Now the hard part, where I'm pretty sure I'm about to back myself into a logical corner. To clarify what I mean by unique: physical theories are formulated mathematically. It is possible to test whether two mathematical formalisms are equivalent (right? see bullet point 3 below). If so, it is possible to test the mathematical equivalence of various theories. From the Bayesian point of view, any theory which predicts a set of observables is equally valid, but the degree of belief in a given theory is modulated by observations of the observables and their associated errors. So now consider the set of all possible formulations of theories predicting the set of all observables - within this set live subsets of mathematically equivalent formulations. The number of these subsets is the number of unique ToEs. Now the question becomes how many subsets are there?

Possibilities:

  • It can be proven that if a ToE exists, it is necessarily unique ($1$ subset).
  • It can be proven that if a ToE exists, it is necessarily not unique ($>1$ subset).
  • It can be proven that it is impossible to say anything about the uniqueness of a ToE, should it exist (it is impossible to test mathematical equivalence of theories).
  • We don't know if we can say anything about the uniqueness of a ToE, should it exist.

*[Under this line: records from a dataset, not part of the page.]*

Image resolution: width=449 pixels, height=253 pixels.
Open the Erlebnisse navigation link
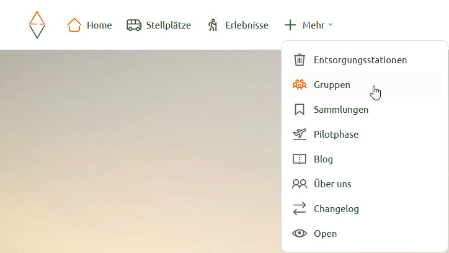(x=246, y=25)
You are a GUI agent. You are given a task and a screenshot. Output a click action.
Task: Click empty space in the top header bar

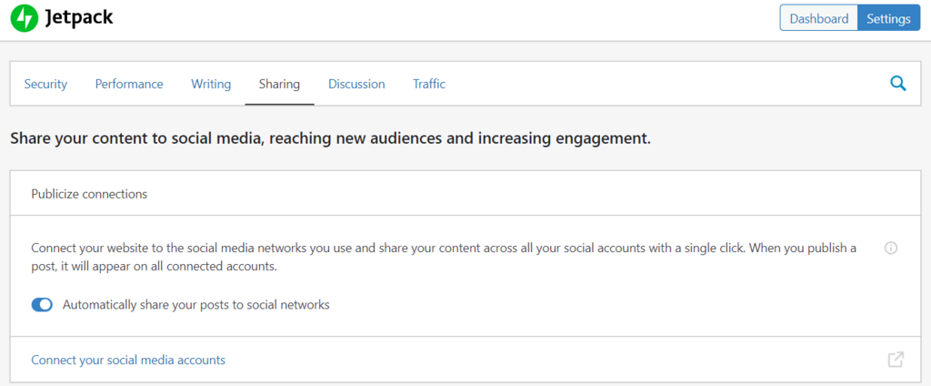point(455,18)
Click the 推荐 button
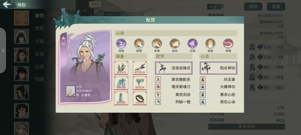Screen dimensions: 301x135 [253, 6]
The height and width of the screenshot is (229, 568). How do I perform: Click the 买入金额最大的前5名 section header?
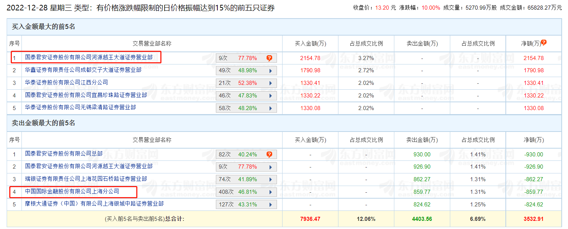coord(44,27)
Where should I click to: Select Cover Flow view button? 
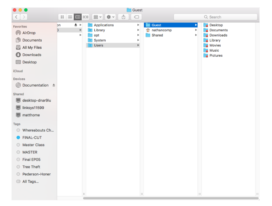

So this is really asking about the ensemble of closed mathematical systems (physical theories) of an arbitrary (infinite?) number of variables (observables). This is honestly a pure math question, but here strongly physically motivated.

I suspect the answer is probably the fourth bullet, but surely there has been some research on the topic? Hopefully someone familiar with the ToE literature can shed some light on the question.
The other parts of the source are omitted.